Chitose pasti tahu persis di mana Itsuki bekerja karena dia terdengar jengkel. Dia berkata, “Itsuki bahkan tidak ingin aku mendekati tempat itu,” dan menatapnya juga. Dia tampak tidak ingin menawarkan bantuan apa pun.
“Itu karena aku tidak ingin kamu melihatku bekerja terlalu serius!”
“Pada dasarnya kamu baru saja mengakui kalau kamu biasanya tidak pernah menganggap serius sesuatu.”
“Itu karena aku bukan pria serius!”
“…Aku tidak tahu…”
Memang benar Itsuki selalu bercanda dan berbuat nakal, tetapi semua orang di sana tahu bahwa dia tidak hanya itu.
Karena alasan itu, senyum Yuuta juga tampak agak pahit. Dia tampak sedikit jengkel dengan Itsuki, tetapi sebagai dirinya sendiri, dia tidak akan mengatakan apa pun dan hanya mengangkat bahu sekali.

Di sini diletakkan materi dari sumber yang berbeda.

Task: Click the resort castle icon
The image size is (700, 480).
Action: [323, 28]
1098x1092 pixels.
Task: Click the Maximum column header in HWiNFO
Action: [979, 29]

Yuuta segera kembali ke senyumnya yang biasa dan mengalihkan pandangannya ke Amane.
“Bagaimanapun, aku ingin melihatmu bekerja paruh waktu, Fujimiya.”
“…Tapi senyummu agak menakutkan.”
“Ha-ha-ha!”
Yuuta menatap Amane dan memperingatkannya agar tidak meninggalkannya saat waktunya tiba. Amane menggigil dan mengabaikan tekanan itu, sambil berkata, “Lagipula, itu masih lama.”